Word for word, repeat all of the entries below.

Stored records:
=== Section Start ===
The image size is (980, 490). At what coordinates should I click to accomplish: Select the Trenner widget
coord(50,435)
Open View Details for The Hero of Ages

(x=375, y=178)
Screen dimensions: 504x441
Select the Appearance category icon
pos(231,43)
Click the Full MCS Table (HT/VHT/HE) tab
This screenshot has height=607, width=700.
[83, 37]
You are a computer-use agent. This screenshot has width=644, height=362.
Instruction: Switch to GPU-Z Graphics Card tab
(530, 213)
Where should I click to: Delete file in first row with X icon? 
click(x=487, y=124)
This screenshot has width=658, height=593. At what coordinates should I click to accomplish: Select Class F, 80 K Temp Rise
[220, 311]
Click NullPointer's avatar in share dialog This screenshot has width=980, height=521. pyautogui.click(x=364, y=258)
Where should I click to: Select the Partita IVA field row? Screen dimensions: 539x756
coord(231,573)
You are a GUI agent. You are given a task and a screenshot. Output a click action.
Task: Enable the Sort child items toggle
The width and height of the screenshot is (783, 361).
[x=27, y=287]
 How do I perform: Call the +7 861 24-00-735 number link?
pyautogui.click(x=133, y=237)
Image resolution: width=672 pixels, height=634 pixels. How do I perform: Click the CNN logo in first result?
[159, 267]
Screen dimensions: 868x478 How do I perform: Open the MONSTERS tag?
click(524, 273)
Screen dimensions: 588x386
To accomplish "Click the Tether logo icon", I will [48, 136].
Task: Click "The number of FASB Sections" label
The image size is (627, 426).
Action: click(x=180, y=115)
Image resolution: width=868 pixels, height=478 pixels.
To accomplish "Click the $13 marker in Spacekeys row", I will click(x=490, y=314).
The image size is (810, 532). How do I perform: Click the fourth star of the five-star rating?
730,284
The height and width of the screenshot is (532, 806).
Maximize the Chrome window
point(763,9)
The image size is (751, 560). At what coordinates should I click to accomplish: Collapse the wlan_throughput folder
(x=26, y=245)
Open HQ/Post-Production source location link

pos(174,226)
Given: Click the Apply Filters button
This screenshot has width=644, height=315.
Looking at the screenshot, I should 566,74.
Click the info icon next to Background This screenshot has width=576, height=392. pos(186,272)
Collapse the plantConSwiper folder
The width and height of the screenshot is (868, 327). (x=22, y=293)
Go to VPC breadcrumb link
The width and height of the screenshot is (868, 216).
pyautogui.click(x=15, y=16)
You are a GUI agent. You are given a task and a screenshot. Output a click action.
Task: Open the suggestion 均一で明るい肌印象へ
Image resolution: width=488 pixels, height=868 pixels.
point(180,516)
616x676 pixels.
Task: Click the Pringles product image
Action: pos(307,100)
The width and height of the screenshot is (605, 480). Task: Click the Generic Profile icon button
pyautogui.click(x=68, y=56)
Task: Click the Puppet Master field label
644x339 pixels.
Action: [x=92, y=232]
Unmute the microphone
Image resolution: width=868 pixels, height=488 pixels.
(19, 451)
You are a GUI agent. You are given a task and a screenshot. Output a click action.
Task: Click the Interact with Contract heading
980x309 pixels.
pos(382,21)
=== Section End ===
◆ ANSWER BOX:
The image size is (980, 490). At what coordinates should I click to accomplish: Select the Trenner widget
coord(50,435)
Open View Details for The Hero of Ages

(x=375, y=178)
Screen dimensions: 504x441
Select the Appearance category icon
pos(231,43)
Click the Full MCS Table (HT/VHT/HE) tab
This screenshot has height=607, width=700.
[83, 37]
You are a computer-use agent. This screenshot has width=644, height=362.
Instruction: Switch to GPU-Z Graphics Card tab
(530, 213)
Where should I click to: Delete file in first row with X icon? 
click(x=487, y=124)
This screenshot has width=658, height=593. At what coordinates should I click to accomplish: Select Class F, 80 K Temp Rise
[220, 311]
Click NullPointer's avatar in share dialog This screenshot has width=980, height=521. pyautogui.click(x=364, y=258)
Where should I click to: Select the Partita IVA field row? Screen dimensions: 539x756
coord(231,573)
You are a GUI agent. You are given a task and a screenshot. Output a click action.
Task: Enable the Sort child items toggle
The width and height of the screenshot is (783, 361).
[x=27, y=287]
 How do I perform: Call the +7 861 24-00-735 number link?
pyautogui.click(x=133, y=237)
Image resolution: width=672 pixels, height=634 pixels. How do I perform: Click the CNN logo in first result?
[159, 267]
Screen dimensions: 868x478 How do I perform: Open the MONSTERS tag?
click(524, 273)
Screen dimensions: 588x386
To accomplish "Click the Tether logo icon", I will [48, 136].
Task: Click "The number of FASB Sections" label
The image size is (627, 426).
Action: click(x=180, y=115)
Image resolution: width=868 pixels, height=478 pixels.
To accomplish "Click the $13 marker in Spacekeys row", I will click(x=490, y=314).
The image size is (810, 532). How do I perform: Click the fourth star of the five-star rating?
730,284
The height and width of the screenshot is (532, 806).
Maximize the Chrome window
point(763,9)
The image size is (751, 560). At what coordinates should I click to accomplish: Collapse the wlan_throughput folder
(x=26, y=245)
Open HQ/Post-Production source location link

pos(174,226)
Given: Click the Apply Filters button
This screenshot has width=644, height=315.
Looking at the screenshot, I should 566,74.
Click the info icon next to Background This screenshot has width=576, height=392. pos(186,272)
Collapse the plantConSwiper folder
The width and height of the screenshot is (868, 327). (x=22, y=293)
Go to VPC breadcrumb link
The width and height of the screenshot is (868, 216).
pyautogui.click(x=15, y=16)
You are a GUI agent. You are given a task and a screenshot. Output a click action.
Task: Open the suggestion 均一で明るい肌印象へ
Image resolution: width=488 pixels, height=868 pixels.
point(180,516)
616x676 pixels.
Task: Click the Pringles product image
Action: pos(307,100)
The width and height of the screenshot is (605, 480). Task: Click the Generic Profile icon button
pyautogui.click(x=68, y=56)
Task: Click the Puppet Master field label
644x339 pixels.
Action: [x=92, y=232]
Unmute the microphone
Image resolution: width=868 pixels, height=488 pixels.
(19, 451)
You are a GUI agent. You are given a task and a screenshot. Output a click action.
Task: Click the Interact with Contract heading
980x309 pixels.
pos(382,21)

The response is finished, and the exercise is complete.